Blog przedstawia anegdotki, obserwacje i analizy porownawcze odwiedzonych krajow. Pod lupe wziete sa przede wszystkim dzialania marketingowe, zarzadzanie zasobami ludzkimi i dominujace zachowania kulturowe. Nie brak tu ugolnien, ktore bynajmniej nie sa absolutne i nie powinny byc odnoszone do kazdej osoby, miejsca, czy sytuacji. Sluza one jedynie uproszczeniu rzeczywistosci.

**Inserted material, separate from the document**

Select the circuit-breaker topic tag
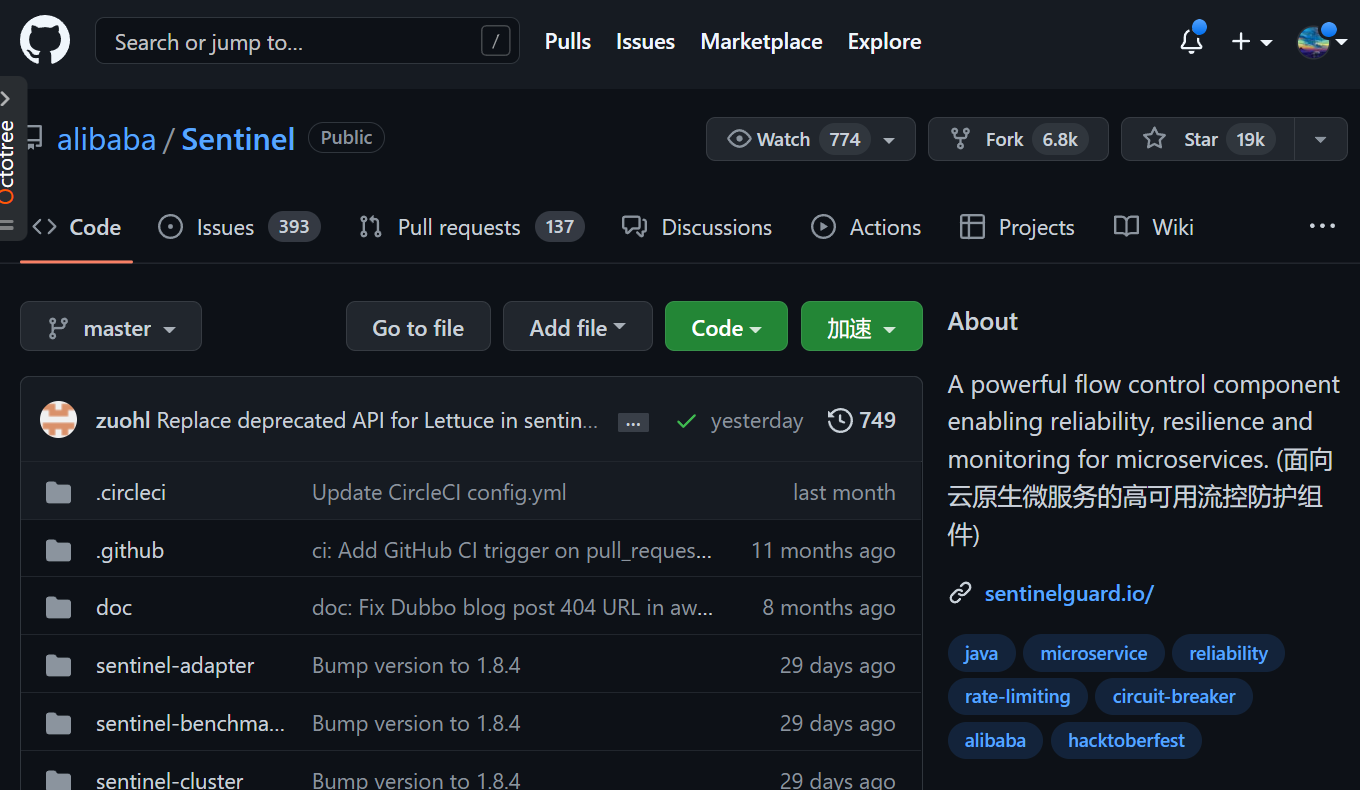1360x790 pixels. point(1174,697)
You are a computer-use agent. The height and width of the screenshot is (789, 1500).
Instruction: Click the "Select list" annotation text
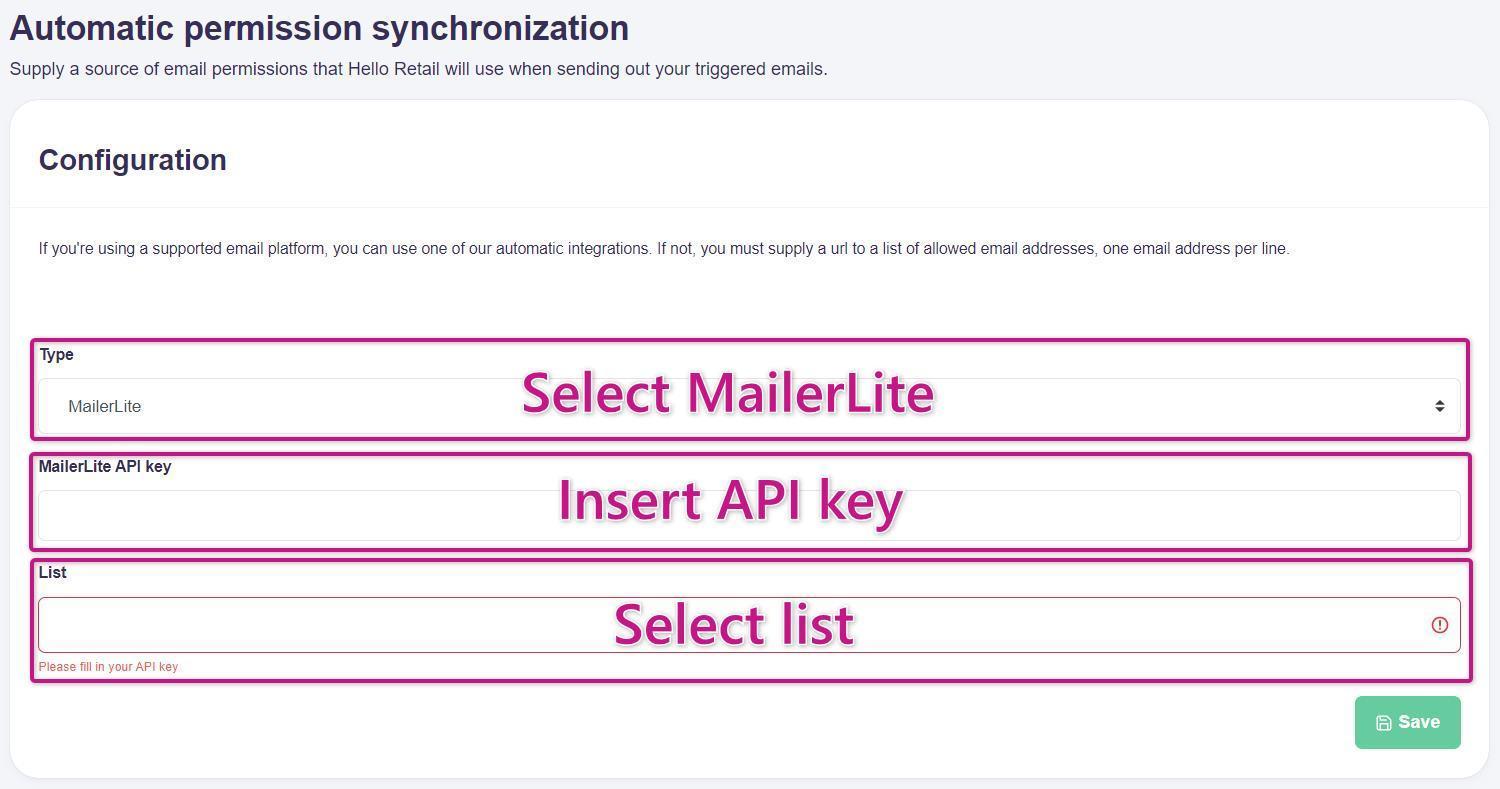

czwartek, 1 października 2009
Tajski w kontaktach z cudzoziemcami
Na polnoc od Bangkoku, pracownicy wszelkich lokali nastawionych na turystyke lubia witac i dziekowac po tajsku. Dodaje to klimatu i naturalnosci, gdyz na chwile mozemy zapomniec o rozniacym nas wygladzie. Z drugiej strony moze jest tylko dowodem, ze angielski jest tutaj dalej dosc slaby. W koncu, moze chodzi tu o manifastacje tozsamosci narodowej. Mozna by nawet powiedziec, ze Tajowie nie wstydza sie wlasnego jezyka i chcieliby nauczyc wszystkich obcokrajowcow “sa wat dii (krap/kha)” [dzien dobry] i “khawp khun (krap/kha)” [dziekuje].